Material supplied:
####
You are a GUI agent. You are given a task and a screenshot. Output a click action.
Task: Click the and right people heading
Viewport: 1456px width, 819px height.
####
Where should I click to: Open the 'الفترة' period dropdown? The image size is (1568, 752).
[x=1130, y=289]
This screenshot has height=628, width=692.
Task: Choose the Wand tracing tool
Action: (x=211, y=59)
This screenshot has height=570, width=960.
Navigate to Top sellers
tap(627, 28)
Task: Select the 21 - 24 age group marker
####
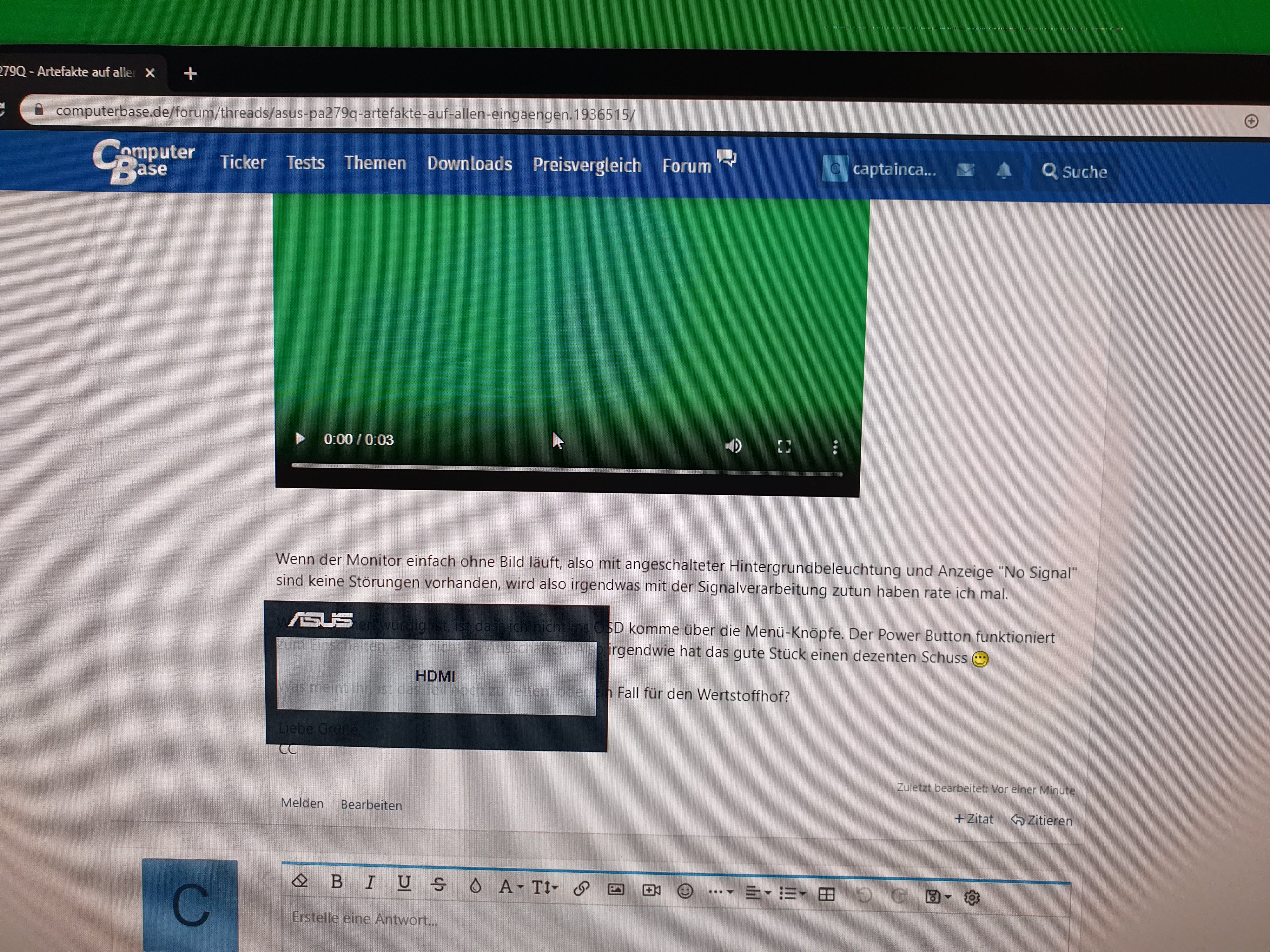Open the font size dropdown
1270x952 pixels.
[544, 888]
####
What is needed:
Convert the records between the lines holding "You are a GUI" and "Viewport: 1456px width, 819px height.", inclusive, into a JSON list of strings with one string per line and blank lines omitted.

The reply:
[
  "You are a GUI agent. You are given a task and a screenshot. Output a click action.",
  "Task: Click the and right people heading",
  "Viewport: 1456px width, 819px height."
]